## PROBLEM DETAILS
All records given below must be printed word for word.

## MATERIALS PROVIDED

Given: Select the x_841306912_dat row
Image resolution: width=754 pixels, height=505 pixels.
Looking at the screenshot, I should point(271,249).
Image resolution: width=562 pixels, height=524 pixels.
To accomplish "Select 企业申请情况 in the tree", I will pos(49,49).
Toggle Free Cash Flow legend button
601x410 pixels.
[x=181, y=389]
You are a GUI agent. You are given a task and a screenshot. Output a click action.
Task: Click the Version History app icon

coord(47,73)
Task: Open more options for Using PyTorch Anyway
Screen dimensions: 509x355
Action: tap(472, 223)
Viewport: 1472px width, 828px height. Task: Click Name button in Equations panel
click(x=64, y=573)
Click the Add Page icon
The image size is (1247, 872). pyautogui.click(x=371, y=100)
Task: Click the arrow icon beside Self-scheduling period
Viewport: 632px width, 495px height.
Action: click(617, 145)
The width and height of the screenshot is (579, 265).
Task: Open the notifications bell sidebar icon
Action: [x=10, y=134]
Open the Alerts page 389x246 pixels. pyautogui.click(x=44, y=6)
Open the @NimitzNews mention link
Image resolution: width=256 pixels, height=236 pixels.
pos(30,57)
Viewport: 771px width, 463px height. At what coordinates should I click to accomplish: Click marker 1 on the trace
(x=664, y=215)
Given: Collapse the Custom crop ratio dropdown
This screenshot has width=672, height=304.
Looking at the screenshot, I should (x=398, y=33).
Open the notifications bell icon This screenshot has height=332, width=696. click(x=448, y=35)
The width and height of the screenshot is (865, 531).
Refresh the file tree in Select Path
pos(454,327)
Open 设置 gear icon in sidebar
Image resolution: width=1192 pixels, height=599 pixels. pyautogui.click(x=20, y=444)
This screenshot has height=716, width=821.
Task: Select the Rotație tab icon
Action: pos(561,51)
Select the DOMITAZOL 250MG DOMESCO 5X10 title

## WRITTEN ANSWER
Given: Select the x_841306912_dat row
Image resolution: width=754 pixels, height=505 pixels.
Looking at the screenshot, I should point(271,249).
Image resolution: width=562 pixels, height=524 pixels.
To accomplish "Select 企业申请情况 in the tree", I will pos(49,49).
Toggle Free Cash Flow legend button
601x410 pixels.
[x=181, y=389]
You are a GUI agent. You are given a task and a screenshot. Output a click action.
Task: Click the Version History app icon

coord(47,73)
Task: Open more options for Using PyTorch Anyway
Screen dimensions: 509x355
Action: tap(472, 223)
Viewport: 1472px width, 828px height. Task: Click Name button in Equations panel
click(x=64, y=573)
Click the Add Page icon
The image size is (1247, 872). pyautogui.click(x=371, y=100)
Task: Click the arrow icon beside Self-scheduling period
Viewport: 632px width, 495px height.
Action: click(617, 145)
The width and height of the screenshot is (579, 265).
Task: Open the notifications bell sidebar icon
Action: [x=10, y=134]
Open the Alerts page 389x246 pixels. pyautogui.click(x=44, y=6)
Open the @NimitzNews mention link
Image resolution: width=256 pixels, height=236 pixels.
pos(30,57)
Viewport: 771px width, 463px height. At what coordinates should I click to accomplish: Click marker 1 on the trace
(x=664, y=215)
Given: Collapse the Custom crop ratio dropdown
This screenshot has width=672, height=304.
Looking at the screenshot, I should (x=398, y=33).
Open the notifications bell icon This screenshot has height=332, width=696. click(x=448, y=35)
The width and height of the screenshot is (865, 531).
Refresh the file tree in Select Path
pos(454,327)
Open 设置 gear icon in sidebar
Image resolution: width=1192 pixels, height=599 pixels. pyautogui.click(x=20, y=444)
This screenshot has height=716, width=821.
Task: Select the Rotație tab icon
Action: pos(561,51)
Select the DOMITAZOL 250MG DOMESCO 5X10 title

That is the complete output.